Avant de porter l’estocade en déclarant que, «si les producteurs et les consommateurs sont les grands perdants du système, distributeurs financiers et industriels sont les grands gagnants». Et la candidate frontiste d’ajouter: «Je veux protéger les Français contre la tyrannie de ces prédateurs. Je veux protéger le modèle économique de notre agriculture, basée sur les exploitations familiales. Je ne céderai jamais au collectivisme qui aujourd’hui n’est plus rouge, mais ultralibéral, et qui entend capter les meilleures terres au profit des seuls financiers et des industriels».

«L’agriculture ne sera jamais un business parmi d’autres!», affirme la candidate à l’élection présidentielle.

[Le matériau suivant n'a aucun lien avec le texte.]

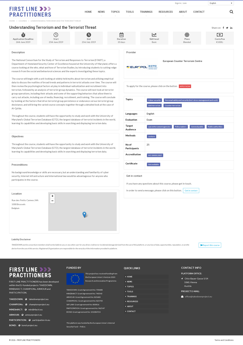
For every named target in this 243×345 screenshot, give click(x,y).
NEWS (101, 11)
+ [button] (52, 196)
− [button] (52, 201)
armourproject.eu (33, 314)
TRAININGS (146, 11)
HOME (88, 11)
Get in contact (191, 190)
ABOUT (183, 11)
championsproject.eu (39, 304)
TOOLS (130, 11)
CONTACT (199, 11)
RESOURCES (166, 11)
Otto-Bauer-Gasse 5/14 (196, 278)
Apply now (185, 86)
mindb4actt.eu (36, 309)
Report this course (209, 245)
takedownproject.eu (39, 299)
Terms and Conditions (224, 340)
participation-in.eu (41, 320)
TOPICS (115, 11)
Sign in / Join (181, 3)
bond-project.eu (29, 325)
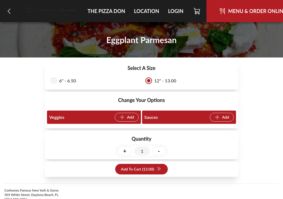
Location (146, 11)
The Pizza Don (106, 11)
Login (176, 11)
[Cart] (197, 11)
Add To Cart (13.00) (141, 169)
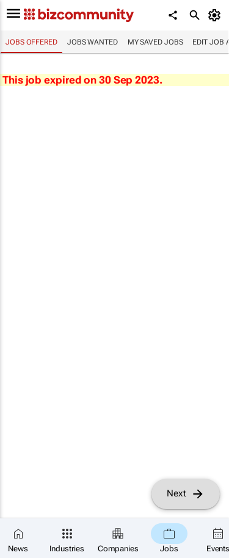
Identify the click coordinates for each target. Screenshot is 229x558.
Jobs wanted (92, 42)
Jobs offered (31, 42)
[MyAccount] (216, 15)
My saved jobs (155, 42)
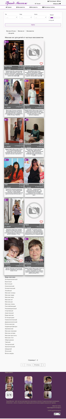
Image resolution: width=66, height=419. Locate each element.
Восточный (8, 284)
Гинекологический (11, 320)
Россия (37, 3)
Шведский (8, 349)
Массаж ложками (10, 331)
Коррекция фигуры (11, 326)
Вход (59, 1)
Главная (8, 7)
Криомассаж (9, 329)
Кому (21, 14)
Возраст (52, 14)
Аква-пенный (9, 313)
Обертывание (9, 340)
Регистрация (52, 1)
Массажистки (20, 7)
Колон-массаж (9, 324)
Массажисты (34, 7)
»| (45, 365)
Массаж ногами (10, 333)
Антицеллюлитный (11, 279)
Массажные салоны (48, 7)
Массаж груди (9, 295)
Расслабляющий (10, 306)
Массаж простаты (11, 335)
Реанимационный (11, 308)
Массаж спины (10, 304)
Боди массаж (9, 315)
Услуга (35, 14)
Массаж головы (10, 293)
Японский (8, 351)
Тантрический (9, 344)
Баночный (8, 281)
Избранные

Sur un ton combattif, elle a affirmé devant un parterre d’agriculteurs en colère que les productions agricoles se délocalisent et que des investisseurs français ferment des sites de production en France pour en ouvrir en Espagne ou le Maroc. «Je m’opposerai frontalement à ce système suicidaire.»

«Aux financiers, je me ferai un plaisir d’expliquer la différence entre investisseurs et prédateurs. Je ne laisserai aucun financier capter les meilleures terres françaises au profit des seuls actionnaires.»

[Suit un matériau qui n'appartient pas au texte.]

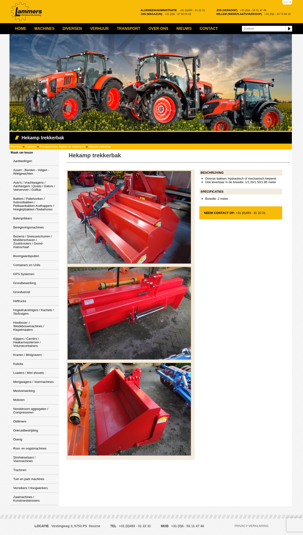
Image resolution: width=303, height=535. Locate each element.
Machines (44, 29)
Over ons (158, 29)
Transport (128, 29)
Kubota (18, 364)
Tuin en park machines (28, 479)
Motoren (19, 400)
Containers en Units (26, 265)
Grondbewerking (24, 283)
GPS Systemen (23, 274)
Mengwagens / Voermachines (33, 382)
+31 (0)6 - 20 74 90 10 (253, 14)
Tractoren (30, 146)
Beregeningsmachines (28, 227)
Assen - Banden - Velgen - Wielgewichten (31, 171)
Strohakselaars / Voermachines (24, 459)
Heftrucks (19, 301)
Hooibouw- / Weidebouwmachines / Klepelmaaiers (28, 326)
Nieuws (184, 29)
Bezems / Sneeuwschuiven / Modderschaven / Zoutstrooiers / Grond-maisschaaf (32, 242)
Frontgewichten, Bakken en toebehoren (62, 146)
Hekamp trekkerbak (100, 146)
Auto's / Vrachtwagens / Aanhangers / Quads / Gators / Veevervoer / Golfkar (34, 186)
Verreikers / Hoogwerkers (30, 488)
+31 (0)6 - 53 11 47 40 (241, 10)
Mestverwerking (24, 391)
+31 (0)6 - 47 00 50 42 (166, 14)
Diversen (72, 29)
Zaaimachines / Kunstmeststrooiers (26, 498)
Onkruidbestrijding (25, 430)
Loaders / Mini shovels (28, 373)
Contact (209, 29)
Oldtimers (20, 421)
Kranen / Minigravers (27, 355)
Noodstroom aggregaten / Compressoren (30, 410)
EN (286, 2)
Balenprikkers (22, 218)
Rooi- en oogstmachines (29, 448)
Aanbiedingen (22, 161)
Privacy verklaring (251, 526)
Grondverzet (21, 292)
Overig (17, 439)
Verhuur (99, 29)
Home (20, 29)
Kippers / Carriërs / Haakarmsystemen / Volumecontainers (27, 342)
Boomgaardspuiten (26, 256)
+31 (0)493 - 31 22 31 (173, 10)
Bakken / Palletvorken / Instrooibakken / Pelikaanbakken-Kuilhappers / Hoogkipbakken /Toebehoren (33, 204)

«Aux agro-industriels qui se permettent tout au nom des économies d’échelle et de la mondialisation, je demanderai des comptes.» Et Marine Le Pen de condamner les procédés à base d’enzyme, d’ammoniac et d’autres poisons qui permettent, selon elle, d’écouler les déchets d’abattoir dans les rayons des supermarchés.

Et pour évoquer la réforme de la politique agricole commune (PAC), elle explique que «la nouvelle PAC est un machin ultralibéral mal repeint en vert».

Enfin, Marine Le Pen s’est directement attaquée au patron de la FNSEA: «Je tenais en conclusion à vous dire que j’ai été surprise, en lisant les documents que vous m’avez fait parvenir, de découvrir que l’un des cinq thèmes semblait plus consacré aux intérêts personnels de Xavier Beulin en tant que patron de Sofiprotéol qu’à ceux des agriculteurs dont Xavier Beulin a pourtant accepté le mandat de président de la FNSEA». Avant de poursuivre: «Monsieur Beulin, quand vous invitez des candidats à l’élection présidentielle et que ces derniers se donnent la peine de répondre à cette invitation, ne leur servez pas cette prose de mauvais lobbyistes. Vous êtes favorable aux OGM? Vous espérez augmenter vos marges en les imposants aux Français? C’est votre droit, mais osez au moins le dire franchement !».